Ever since I can remember, my brain has stored little nuggets of shame from my day to day life. Stupid things I've said, mostly, but occasionally idiotic things I've done, or ridiculous outfits I've worn. And, I would say, five or six times a day (more if I'm alone for hours, or tired), those moments of shame will go BANG into my brain, with no warning, so I have no defence against them, and make me physically cringe and shudder. If you've hung out with me a lot, you've probably seen me do this - suddenly grab my head and shrink back a bit. If I'm alone, I will always say, 'i HATE myself' in punishment for being such a fool.
I kinda like my imagined audience. I do not like my moments of shame. But I have no idea how to stop them.
I wanted to write a whole blog about these moments of shame at one point. I was going to call it 'The things that haunt me' and list a whole bunch of those moments - but every time I even thought about writing it, it depressed me too much to continue, and I couldn't imagine who on earth would want to read such a depressing diatribe, so I gave up on the idea.
However, this paper I read, as well as talking about the Imagined Audience, also talks about the idea of the Looking Glass Self, in which the way we feel about ourselves is made up from "our beliefs about how we are seen by others" (ibid, p. 441). Every one of those moments that haunt me came about because I believe that people saw those shameful moments, judged me on them, and found me wanting.

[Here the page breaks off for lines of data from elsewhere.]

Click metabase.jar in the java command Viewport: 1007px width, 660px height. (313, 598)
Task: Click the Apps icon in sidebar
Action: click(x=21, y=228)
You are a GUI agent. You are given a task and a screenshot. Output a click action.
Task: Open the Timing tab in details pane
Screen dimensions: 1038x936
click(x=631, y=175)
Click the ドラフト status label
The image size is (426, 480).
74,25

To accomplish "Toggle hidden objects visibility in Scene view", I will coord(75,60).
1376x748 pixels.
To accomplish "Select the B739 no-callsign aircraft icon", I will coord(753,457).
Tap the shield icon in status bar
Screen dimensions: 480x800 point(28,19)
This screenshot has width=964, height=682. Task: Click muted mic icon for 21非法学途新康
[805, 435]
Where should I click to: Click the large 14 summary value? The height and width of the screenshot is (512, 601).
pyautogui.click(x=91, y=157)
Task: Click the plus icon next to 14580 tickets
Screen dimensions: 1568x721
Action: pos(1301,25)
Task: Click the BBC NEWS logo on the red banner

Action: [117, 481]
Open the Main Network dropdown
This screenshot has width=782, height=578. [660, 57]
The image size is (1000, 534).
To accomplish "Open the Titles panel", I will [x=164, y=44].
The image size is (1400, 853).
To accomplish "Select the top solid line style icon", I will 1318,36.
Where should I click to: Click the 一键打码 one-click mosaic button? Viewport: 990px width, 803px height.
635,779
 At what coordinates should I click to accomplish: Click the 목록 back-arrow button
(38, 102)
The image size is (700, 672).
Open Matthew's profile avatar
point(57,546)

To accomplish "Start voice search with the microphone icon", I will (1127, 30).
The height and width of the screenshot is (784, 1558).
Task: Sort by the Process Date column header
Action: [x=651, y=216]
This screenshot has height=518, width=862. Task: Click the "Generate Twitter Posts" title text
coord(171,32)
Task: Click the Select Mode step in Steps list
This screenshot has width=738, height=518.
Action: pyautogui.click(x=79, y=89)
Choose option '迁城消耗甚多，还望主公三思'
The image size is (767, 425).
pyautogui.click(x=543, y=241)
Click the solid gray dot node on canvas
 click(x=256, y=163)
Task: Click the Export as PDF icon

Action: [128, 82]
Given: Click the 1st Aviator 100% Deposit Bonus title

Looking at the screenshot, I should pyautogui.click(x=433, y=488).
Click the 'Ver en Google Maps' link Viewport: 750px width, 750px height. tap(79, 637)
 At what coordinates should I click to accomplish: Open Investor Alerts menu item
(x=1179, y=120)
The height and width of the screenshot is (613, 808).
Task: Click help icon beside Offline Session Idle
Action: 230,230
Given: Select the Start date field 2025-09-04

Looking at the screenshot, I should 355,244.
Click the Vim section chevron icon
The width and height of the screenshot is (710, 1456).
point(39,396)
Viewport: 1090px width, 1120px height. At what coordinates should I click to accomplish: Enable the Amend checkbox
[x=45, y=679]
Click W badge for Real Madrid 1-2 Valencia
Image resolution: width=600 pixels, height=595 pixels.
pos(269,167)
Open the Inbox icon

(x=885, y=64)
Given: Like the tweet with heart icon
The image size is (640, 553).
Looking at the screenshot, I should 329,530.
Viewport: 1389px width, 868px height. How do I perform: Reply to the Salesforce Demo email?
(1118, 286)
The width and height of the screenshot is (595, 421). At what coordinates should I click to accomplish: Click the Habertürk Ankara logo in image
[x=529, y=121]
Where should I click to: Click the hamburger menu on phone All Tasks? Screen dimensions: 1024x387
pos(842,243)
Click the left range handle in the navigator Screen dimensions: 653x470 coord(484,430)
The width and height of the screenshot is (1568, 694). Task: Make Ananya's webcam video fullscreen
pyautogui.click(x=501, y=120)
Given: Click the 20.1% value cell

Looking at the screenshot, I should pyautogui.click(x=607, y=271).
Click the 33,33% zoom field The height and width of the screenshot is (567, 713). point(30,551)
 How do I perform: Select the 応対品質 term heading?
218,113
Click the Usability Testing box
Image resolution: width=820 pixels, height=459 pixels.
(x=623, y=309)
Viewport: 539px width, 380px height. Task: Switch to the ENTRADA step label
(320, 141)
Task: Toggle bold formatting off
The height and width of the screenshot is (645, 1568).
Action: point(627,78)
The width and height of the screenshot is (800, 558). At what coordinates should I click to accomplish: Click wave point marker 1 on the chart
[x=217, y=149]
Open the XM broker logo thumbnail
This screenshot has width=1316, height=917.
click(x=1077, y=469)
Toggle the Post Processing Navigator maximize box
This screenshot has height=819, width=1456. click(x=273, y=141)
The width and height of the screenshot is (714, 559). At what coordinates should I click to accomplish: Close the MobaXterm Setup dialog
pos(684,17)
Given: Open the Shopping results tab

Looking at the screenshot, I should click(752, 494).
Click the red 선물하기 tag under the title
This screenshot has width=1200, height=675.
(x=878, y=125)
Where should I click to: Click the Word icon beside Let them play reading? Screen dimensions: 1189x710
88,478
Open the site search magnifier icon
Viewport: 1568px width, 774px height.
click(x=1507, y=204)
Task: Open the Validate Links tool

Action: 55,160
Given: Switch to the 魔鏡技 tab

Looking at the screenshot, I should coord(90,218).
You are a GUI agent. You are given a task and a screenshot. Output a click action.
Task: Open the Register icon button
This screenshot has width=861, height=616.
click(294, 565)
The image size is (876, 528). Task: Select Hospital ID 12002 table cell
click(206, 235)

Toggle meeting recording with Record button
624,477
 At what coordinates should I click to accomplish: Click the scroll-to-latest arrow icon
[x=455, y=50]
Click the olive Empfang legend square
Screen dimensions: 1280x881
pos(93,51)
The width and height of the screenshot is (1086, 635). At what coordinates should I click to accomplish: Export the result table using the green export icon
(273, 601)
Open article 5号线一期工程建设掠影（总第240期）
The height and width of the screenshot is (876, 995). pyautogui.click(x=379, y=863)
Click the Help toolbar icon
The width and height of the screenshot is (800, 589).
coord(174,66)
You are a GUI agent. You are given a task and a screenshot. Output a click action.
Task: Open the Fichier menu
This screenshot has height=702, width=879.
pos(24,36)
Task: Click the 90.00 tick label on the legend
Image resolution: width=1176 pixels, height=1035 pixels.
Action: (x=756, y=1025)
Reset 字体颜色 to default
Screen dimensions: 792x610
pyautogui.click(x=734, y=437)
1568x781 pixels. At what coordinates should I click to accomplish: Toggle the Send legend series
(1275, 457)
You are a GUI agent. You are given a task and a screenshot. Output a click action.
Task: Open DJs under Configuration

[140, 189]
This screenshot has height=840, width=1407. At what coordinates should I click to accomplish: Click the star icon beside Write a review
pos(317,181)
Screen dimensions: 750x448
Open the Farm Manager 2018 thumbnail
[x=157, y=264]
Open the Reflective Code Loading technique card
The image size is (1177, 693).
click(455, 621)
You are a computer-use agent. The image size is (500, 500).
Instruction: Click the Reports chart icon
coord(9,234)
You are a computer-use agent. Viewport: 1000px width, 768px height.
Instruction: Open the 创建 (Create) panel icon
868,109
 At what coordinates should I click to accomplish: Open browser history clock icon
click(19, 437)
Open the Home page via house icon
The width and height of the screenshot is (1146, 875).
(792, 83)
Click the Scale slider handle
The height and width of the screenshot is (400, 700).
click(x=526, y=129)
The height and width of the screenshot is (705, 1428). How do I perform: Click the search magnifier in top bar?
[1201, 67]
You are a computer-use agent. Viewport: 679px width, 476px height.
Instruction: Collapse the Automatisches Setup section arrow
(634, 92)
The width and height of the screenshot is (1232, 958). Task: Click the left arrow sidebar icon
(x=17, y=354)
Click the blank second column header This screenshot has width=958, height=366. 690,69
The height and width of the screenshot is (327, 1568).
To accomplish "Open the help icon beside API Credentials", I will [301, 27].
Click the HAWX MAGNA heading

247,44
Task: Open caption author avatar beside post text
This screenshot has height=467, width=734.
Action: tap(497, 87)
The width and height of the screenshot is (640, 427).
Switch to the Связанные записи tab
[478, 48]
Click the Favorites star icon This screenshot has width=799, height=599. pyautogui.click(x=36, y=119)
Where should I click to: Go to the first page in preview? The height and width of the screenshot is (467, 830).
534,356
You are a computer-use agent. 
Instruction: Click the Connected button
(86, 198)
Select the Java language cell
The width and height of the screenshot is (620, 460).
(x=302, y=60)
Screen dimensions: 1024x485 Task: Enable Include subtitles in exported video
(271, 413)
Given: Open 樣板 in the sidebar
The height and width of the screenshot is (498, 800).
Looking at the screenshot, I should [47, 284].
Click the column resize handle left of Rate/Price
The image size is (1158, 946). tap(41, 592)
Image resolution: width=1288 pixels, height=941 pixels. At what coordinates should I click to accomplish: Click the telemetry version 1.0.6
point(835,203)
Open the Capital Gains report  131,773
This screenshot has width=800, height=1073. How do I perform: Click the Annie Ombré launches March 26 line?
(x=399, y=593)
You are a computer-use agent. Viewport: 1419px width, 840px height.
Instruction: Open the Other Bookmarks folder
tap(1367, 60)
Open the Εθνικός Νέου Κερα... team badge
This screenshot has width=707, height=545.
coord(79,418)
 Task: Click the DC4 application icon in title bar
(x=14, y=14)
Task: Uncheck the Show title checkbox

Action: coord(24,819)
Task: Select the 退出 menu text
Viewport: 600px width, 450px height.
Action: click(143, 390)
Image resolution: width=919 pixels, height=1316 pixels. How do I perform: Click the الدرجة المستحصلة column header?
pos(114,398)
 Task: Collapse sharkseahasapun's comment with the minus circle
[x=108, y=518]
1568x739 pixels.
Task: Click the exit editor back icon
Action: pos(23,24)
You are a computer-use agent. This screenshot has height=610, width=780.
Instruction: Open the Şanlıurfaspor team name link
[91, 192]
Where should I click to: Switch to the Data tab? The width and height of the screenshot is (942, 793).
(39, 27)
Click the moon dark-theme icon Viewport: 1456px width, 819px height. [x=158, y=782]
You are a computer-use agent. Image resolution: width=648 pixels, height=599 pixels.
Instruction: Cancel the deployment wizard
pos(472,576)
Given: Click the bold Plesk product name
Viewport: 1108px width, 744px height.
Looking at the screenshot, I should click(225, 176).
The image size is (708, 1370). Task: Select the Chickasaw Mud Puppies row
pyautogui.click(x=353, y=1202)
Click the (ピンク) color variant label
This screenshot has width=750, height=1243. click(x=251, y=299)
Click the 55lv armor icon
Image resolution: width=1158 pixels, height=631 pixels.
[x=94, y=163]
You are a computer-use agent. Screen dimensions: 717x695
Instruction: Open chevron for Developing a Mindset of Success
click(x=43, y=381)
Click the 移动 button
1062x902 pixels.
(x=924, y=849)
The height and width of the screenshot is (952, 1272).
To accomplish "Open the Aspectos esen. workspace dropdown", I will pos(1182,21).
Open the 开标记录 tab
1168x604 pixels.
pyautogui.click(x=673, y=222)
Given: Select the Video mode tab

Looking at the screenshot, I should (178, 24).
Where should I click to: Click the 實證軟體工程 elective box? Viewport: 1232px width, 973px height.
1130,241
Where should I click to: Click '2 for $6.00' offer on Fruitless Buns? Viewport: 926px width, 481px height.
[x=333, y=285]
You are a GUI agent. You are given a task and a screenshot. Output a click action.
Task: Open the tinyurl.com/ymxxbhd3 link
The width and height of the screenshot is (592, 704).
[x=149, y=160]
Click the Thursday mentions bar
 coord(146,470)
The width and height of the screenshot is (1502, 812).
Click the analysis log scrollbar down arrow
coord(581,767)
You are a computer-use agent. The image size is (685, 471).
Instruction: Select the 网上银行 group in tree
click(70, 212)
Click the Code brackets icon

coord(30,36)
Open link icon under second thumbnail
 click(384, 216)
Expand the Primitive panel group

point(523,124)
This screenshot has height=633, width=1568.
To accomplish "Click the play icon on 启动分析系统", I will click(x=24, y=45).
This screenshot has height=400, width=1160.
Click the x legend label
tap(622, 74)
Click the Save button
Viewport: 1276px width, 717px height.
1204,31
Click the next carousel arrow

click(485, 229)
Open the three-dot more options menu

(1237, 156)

The more logical part of my mind knows that if I asked anyone involved in those moments which repeatedly flash into my mind and make me hate myself, they would no doubt have forgotten them, and not have the slightest idea of what I'm talking about. But my inner whipping girl, the one that can never let it lie, will never believe that.
So as I said at the start of this blog, if I had given my imagined audience any thought before, I think I had just assumed that everyone did this. But it seems that I was wrong - and so perhaps the two things are linked, and are a result of my being in some sort of fucked up state of arrested development, whereby I have yet to get past being an emotional adolescent, with all of the sensitivities and fears that they have.
Let's face it, it would explain a lot, right? The hello kitty obsession, the 13-year-old's taste in music, the fear of the unknown, the inability to hold a boyfriend down, the constant student-dom, the never ending emo-angst? Maybe this is the answer to it all?
Or are Sebastian and co wrong, and we DO all think the same way I do? How about it, blog-fans? Am I crazy, or are you just like me? Answers on a blog comment, please!